Written request — Please collect every line in the rows below that contains the word "Open", copying each line in full.

■ ■ ■ ■ ■

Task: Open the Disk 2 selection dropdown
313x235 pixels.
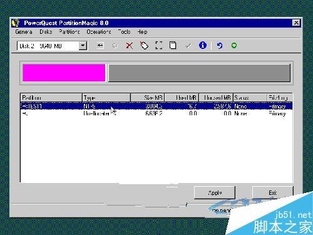Action: pyautogui.click(x=83, y=46)
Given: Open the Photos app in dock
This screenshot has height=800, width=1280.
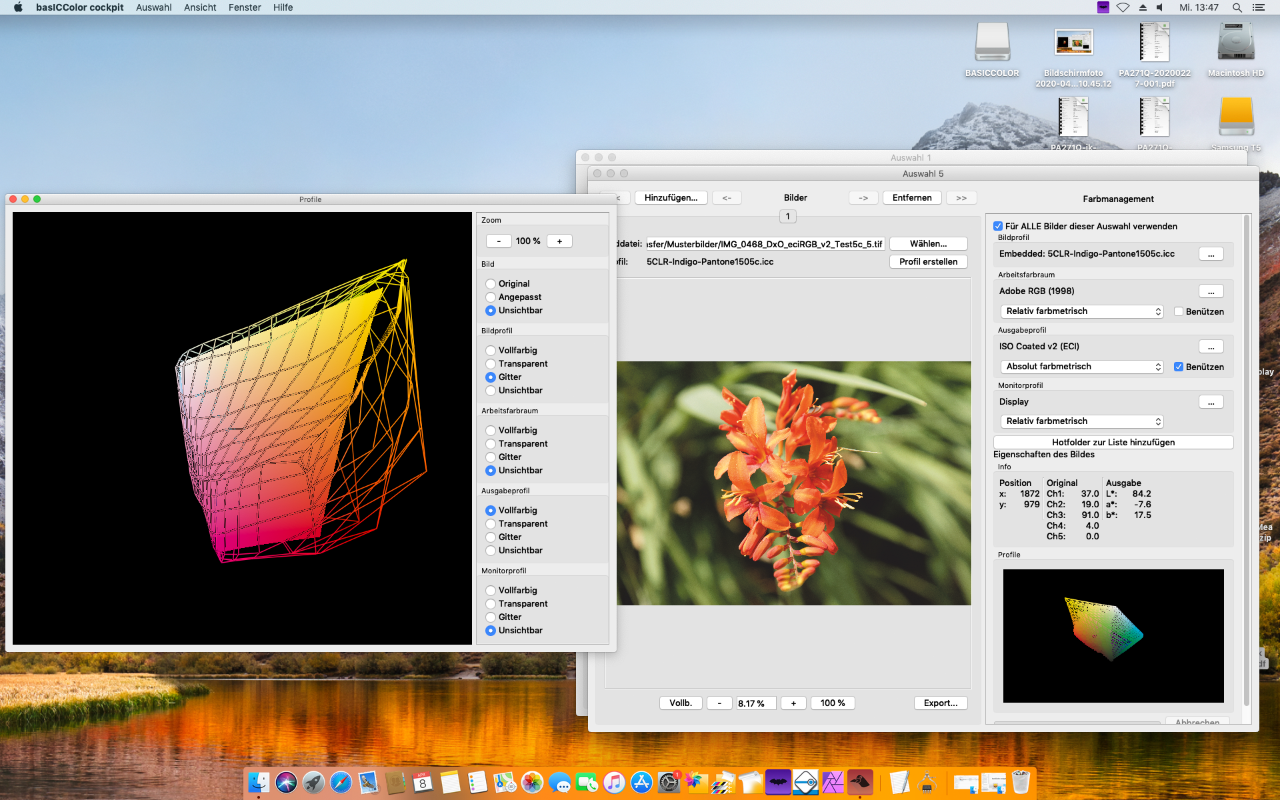Looking at the screenshot, I should (532, 782).
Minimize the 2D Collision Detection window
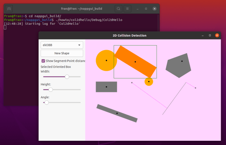 203,35
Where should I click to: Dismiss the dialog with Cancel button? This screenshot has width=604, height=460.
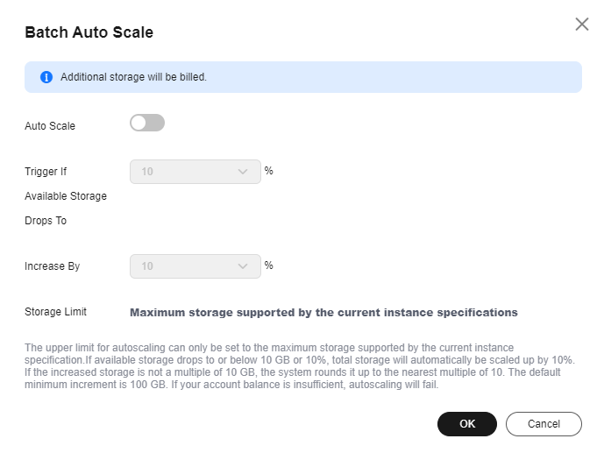(544, 424)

■ ■ ■ ■ ■

The result —
Task: Open the Disk 2 selection dropdown
Given: Open the Photos app in dock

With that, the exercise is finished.